IEEE Floating Point Numbers

Introduction

Floating point numbers are a way of representing real numbers inside computers. In other words, floating point numbers, or float as they are more commonly known, are numbers with fractional part.

Early digital computers all used integer arithmetic and could not represent fractions. This lead to large inaccuracies while computing complex problems. The first programmable computer to use floating point numbers was the Z1 in 1938. It was able to do 24 bit floating point arithmetic calculation.

Real numbers are represented in exponential form in computers. The exponent form has two parts, namely mantissa and exponent. The mantissa represents the magnitude of the number while the exponent represents the power to which the number should be raised to get the actual value.

All these are perfectly good concepts. But with computers, there lies a caveat in the form of computer memory. Memory in computers are limited. The range of values that a floating number can take and its precision are both dependent on the memory. So computer scientists started limiting the precision and possible ranges of floats such that they could take most commonly used value ranges while still representing them with essential accuracy.

These limits are imposed by specifying how many number of bits are required to represent the mantissa and exponent. But there was hardly a consensus between scientists on what the limits should be. Every computer ended up having its own implementation of floating point numbers and this badly affected portability.

While dealing with floating point arithmetic, programs would often crash when exceptions arose. All these lead to the formation of a common standard for representing of floats in computers. The standard was put forward by the Institute of Electrical and Electronics Engineers. It is described in detail in the next section.
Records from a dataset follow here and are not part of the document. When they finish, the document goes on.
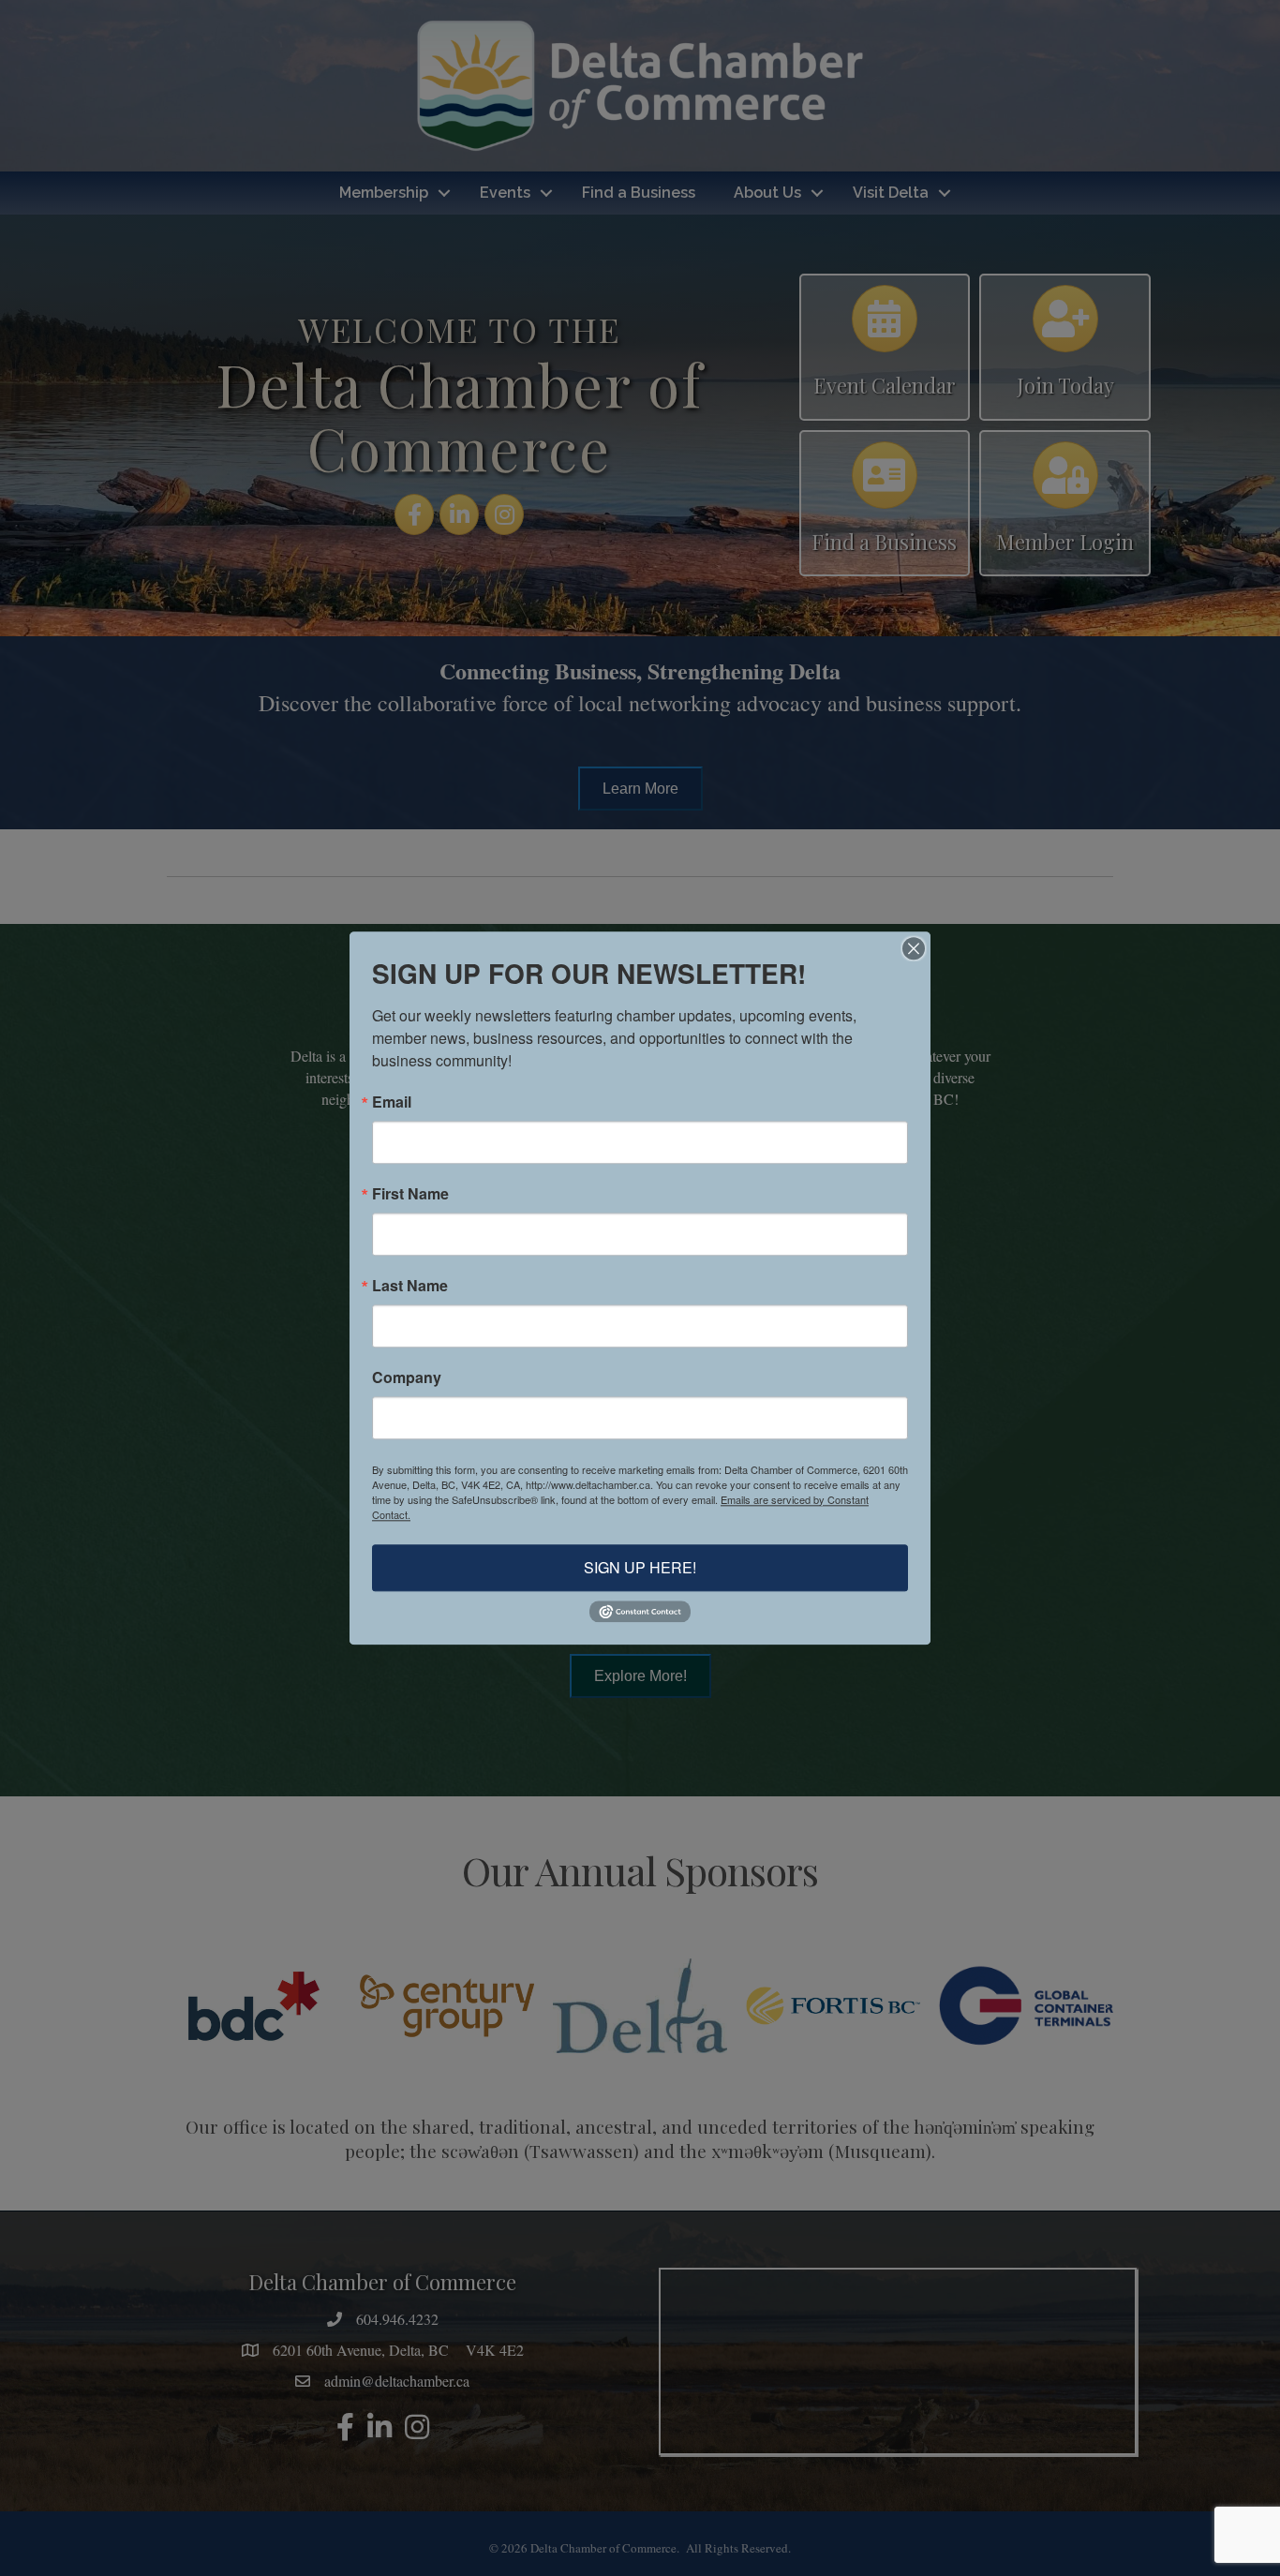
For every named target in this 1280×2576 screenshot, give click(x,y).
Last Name (410, 1285)
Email (391, 1101)
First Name (410, 1193)
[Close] (913, 948)
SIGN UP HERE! (640, 1567)
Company (406, 1377)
IEEE Floating point format

The Institute of Electrical and Electronics Engineers introduced the IEEE standard for Floating point arithmetic in 1985. Also known as IEEE 754, it fixed the myriad number of problems that had been existing with floating point representation and computation. It became a universal standard that most of the later computers used.

The IEEE floating point format defines the following:

Arithmetic format, ie. The format which is used to represent binary and decimal floating point values.
Interchange format, ie. How the data should be encoded for for exchanging such that it can be transferred efficiently and not using excessive bandwidth.
Rounding rules: Computers have finite precision and during operations, it is often necessary to round the numbers to properly represent the results inside computers. The IEEE format defines standards for performing the rounding.
Operations: The IEEE format defines how the operations should be performed of floating point numbers.
Exception handling: The IEEE format defines how exceptions should be handled, when they arise.
The latest revision of the IEEE standard is known as IEEE-754-2008, which was finalized in 2008 after a seven year revision process.

Representing numbers

The IEEE-754 format clearly defines how things should be represented. They are explained in detail below.

Finite numbers, which can be decimal or binary comprise of three integers. The first one is the sign(s), second one is the significant(c) and the third one is exponent(q). Eg. (1)^s x c x b^9
Two infinities: +inf and -inf
Two NaNs. NaN stands for Not a Number. They are produced when exceptions arise.